[[ EXERCISE INPUT open ]]

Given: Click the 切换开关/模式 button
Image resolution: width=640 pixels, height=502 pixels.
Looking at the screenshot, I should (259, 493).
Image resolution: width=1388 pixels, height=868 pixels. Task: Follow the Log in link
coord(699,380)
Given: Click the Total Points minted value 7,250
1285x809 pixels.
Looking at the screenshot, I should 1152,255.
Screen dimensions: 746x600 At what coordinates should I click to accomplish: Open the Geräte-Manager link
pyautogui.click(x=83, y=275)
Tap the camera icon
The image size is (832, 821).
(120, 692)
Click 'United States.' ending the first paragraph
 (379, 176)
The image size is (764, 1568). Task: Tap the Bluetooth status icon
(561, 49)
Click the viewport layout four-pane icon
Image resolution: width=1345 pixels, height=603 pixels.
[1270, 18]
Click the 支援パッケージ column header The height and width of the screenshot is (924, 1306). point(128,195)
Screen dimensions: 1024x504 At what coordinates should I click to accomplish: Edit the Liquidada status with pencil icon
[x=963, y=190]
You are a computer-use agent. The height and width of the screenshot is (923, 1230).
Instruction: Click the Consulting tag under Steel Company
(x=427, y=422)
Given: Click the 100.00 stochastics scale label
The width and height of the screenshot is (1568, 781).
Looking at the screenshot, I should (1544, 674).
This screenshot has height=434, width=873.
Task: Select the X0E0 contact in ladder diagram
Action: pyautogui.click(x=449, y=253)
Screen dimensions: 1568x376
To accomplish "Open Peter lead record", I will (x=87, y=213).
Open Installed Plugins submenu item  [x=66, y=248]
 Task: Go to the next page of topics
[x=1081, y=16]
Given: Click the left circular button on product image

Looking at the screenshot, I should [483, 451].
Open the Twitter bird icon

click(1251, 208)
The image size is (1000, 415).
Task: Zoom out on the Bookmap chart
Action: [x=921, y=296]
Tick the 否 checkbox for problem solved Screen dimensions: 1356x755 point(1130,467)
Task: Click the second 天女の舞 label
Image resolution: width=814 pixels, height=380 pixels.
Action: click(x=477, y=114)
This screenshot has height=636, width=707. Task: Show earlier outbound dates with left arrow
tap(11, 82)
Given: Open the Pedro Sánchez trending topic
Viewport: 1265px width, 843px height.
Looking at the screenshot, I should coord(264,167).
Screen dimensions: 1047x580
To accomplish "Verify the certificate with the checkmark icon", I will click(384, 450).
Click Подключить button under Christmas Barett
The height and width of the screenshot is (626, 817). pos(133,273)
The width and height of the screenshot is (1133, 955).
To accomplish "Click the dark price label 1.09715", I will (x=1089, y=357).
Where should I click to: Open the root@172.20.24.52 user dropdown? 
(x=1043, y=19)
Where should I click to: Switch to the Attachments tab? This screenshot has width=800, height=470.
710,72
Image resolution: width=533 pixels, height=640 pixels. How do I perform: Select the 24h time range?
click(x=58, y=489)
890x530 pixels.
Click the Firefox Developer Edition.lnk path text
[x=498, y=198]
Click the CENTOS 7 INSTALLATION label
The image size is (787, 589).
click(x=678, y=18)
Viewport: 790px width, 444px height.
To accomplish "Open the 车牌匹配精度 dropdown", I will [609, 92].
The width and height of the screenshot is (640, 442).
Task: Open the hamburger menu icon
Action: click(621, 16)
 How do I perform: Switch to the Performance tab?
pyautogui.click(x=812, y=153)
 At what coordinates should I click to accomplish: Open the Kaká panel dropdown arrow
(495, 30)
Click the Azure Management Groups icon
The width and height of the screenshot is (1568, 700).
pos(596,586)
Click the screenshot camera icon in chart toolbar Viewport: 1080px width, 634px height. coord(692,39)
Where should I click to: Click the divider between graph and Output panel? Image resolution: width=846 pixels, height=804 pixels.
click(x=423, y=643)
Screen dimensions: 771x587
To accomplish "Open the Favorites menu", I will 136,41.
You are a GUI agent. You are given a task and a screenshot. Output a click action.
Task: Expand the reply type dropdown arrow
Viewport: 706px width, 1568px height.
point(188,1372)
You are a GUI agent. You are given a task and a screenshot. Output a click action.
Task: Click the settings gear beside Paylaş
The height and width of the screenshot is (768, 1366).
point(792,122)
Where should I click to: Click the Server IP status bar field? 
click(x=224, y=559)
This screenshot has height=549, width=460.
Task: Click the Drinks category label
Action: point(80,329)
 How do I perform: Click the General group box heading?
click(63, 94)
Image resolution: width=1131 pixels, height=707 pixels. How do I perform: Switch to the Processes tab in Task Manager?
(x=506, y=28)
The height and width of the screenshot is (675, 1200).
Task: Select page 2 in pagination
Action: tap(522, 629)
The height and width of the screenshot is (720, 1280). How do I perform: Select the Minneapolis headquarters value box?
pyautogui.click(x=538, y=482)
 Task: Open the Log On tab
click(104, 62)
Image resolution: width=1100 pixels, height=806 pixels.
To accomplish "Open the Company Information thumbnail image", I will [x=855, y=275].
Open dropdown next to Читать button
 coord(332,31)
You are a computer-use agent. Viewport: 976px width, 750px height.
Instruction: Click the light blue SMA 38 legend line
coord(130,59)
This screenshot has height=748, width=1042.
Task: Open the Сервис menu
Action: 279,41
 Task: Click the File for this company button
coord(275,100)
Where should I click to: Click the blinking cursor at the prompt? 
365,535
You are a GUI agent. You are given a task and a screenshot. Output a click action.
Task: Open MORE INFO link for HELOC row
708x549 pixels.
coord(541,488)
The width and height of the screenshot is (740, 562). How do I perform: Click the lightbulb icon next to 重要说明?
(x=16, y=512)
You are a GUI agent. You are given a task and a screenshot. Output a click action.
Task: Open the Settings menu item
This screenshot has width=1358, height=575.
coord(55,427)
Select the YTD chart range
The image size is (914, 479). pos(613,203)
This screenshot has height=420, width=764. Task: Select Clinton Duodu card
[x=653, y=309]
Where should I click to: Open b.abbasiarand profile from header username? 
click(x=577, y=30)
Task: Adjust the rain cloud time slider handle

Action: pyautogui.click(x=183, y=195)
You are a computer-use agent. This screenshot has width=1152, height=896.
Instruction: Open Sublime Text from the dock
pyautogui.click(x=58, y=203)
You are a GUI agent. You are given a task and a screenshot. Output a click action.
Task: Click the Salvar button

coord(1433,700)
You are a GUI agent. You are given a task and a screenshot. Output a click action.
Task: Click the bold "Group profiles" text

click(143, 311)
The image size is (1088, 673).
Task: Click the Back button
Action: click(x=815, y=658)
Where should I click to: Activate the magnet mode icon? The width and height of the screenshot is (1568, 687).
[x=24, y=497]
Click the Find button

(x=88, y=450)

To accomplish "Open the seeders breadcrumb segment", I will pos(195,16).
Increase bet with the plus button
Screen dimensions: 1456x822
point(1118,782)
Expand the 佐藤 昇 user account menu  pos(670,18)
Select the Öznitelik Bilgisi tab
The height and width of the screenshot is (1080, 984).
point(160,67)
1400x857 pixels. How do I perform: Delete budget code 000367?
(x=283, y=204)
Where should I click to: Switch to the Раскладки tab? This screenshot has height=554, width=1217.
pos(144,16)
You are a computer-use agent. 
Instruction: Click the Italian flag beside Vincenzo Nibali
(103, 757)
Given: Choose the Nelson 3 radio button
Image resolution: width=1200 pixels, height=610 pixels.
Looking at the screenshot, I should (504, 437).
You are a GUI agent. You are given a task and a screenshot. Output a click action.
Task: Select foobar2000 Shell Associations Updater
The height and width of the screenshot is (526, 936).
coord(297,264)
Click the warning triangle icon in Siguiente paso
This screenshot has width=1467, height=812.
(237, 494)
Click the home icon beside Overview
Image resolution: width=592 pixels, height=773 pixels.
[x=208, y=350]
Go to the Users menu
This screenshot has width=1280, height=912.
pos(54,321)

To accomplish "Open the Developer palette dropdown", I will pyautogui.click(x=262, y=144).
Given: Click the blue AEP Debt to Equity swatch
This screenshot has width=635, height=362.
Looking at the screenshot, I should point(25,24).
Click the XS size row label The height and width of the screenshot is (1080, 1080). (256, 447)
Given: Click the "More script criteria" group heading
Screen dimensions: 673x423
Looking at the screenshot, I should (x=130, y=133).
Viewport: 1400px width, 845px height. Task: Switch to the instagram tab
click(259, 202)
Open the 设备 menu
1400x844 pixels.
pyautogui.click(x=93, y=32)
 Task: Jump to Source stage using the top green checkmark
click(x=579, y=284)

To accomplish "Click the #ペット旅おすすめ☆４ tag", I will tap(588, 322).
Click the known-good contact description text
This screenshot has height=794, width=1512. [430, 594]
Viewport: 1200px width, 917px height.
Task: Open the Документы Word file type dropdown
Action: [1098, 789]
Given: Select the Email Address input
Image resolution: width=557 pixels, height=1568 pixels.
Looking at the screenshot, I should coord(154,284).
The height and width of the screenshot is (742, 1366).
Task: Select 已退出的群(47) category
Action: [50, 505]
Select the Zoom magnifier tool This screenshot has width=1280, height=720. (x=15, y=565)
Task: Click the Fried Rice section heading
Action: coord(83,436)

[[ EXERCISE INPUT closed ]]

__WORK REQUEST__.
When a line in the material above includes "computer", report that line by copying it.

__RESPONSE AREA__.
You are a computer-use agent. The height and width of the screenshot is (923, 1230).
You are a computer-use agent. Viewport: 976px width, 750px height.
You are a computer-use agent. This screenshot has width=1152, height=896.
You are a computer-use agent. 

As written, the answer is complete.